Hexafluoro-2-propanol (HFIP) induces a stabilization of mean arterial pressure (MAP) in endotoxaemic animals. Using invasive blood pressure monitoring, we assessed mean arterial blood pressure every 10 min after injection of lipopolysaccharides (LPS) in male Wistar rats. Hexafluoro-2-propanol (HFIP) or sevoflurane was administered over 30 min (indicated by the blue bar). MAP of control and HFIP-treated animals is shown in Supporting information, Fig. S1.T0–T6 = time-point 0–6 h.
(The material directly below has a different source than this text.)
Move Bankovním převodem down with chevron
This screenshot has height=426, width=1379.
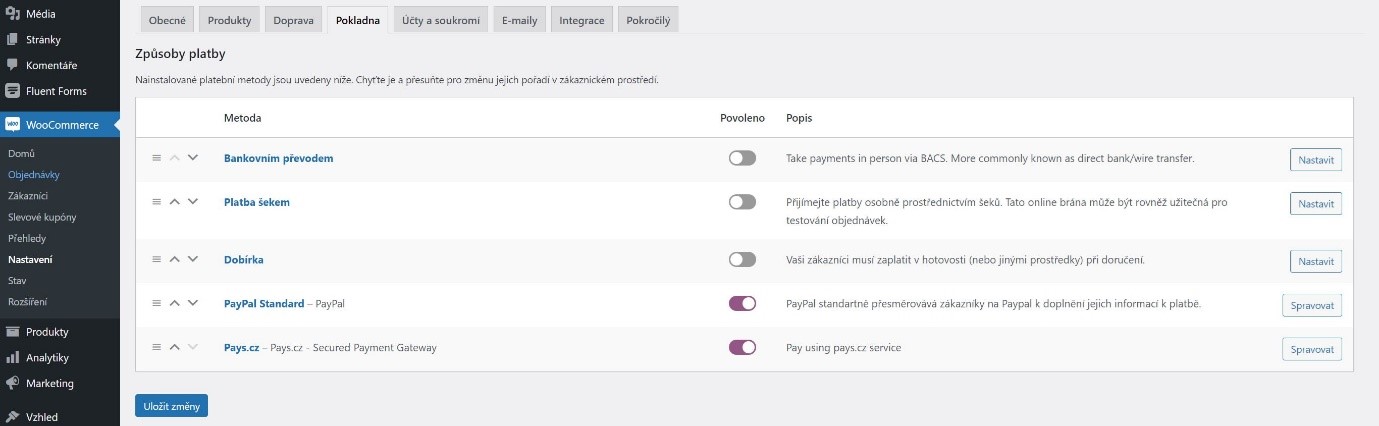click(x=193, y=158)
Values are mean ± standard deviation (s.d.).

Fig. 5

Hexafluoro-2-propanol (HFIP) reduces lipopolysaccharide-induced nuclear factor kappa B (NF-κB) activity in endothelial cells (HMVEC). Heat map illustrating the effect of lipopolysaccharide (LPS) stimulation on HMVEC mRNA expression in absence or presence of hexafluoro-2-propanol (HFIP) (a). Venn diagrams representing the number of transcripts regulated upon LPS-stimulation and those affected by HFIP (threshold = 1, P < 0·01) (b,c). Summary of significantly different transcripts within the Toll-like receptor 4 (TLR-4)-downstream network (gene symbol and probe name) in LPS-stimulated cells which underwent a treatment with HFIP (d). Gene activity of NF-κB and activator protein 1 (AP-1) in HMVEC measured by firefly luciferase assay (e,f). Whiskers represent 5% and 95% confidence intervals; *represent 1% and 99% confidence intervals. PBS = phosphate-buffered saline.

Fig. 6

Schematic illustration of the Toll-like receptor 4 (TLR-4)-downstream/nuclear factor kappa B (NF-κB) upstream network. Lipopolysaccharide (LPS)-induced inflammatory cytokine release is mediated by the TLR-4 pathway involving activation of interleukin-1 receptor-associated kinase 1/2 (IRAK 1/2), tumour necrosis factor receptor-associated factor 6 (TRAF-6), NF-κB-inducing kinase (NIK, MAP3K14), I kappa B kinases (IKK) and subsequent up-regulation of NF-κB. Tumour necrosis factor (TNF)-α-related cytokine release is mediated through TNF receptor-associated factor 2 (TRAF2), NIK/MAP3K14 and IKK activating NF-κB. Phorbol-12-myristate-13-acetate (PMA) directly provokes cytokine secretion by activation of protein kinase C (PKC) through IKK and subsequent NF-κB activation.

Fig. 7

Attenuation of inflammatory mediators by hexafluoro-2-propanol (HFIP) is mediated at the level of IKK or its downstream effectors. Lipopolysaccharide (LPS)-induced (a,b) and Toll-like receptor 4 (TLR-4)-mediated (c,d) stimulation of interleukin (IL)−6 protein and cytokine-induced neutrophil chemoattractant protein-1 (CINC-1) secretion in human microvascular endothelial cells (HMVEC). Exposure of HMVEC to phorbol-12-myristate-13-acetate (PMA) (e,f). MyD88 = myeloid differentiation primary response 88; TRADD = tumour necrosis factor receptor-1-associated protein.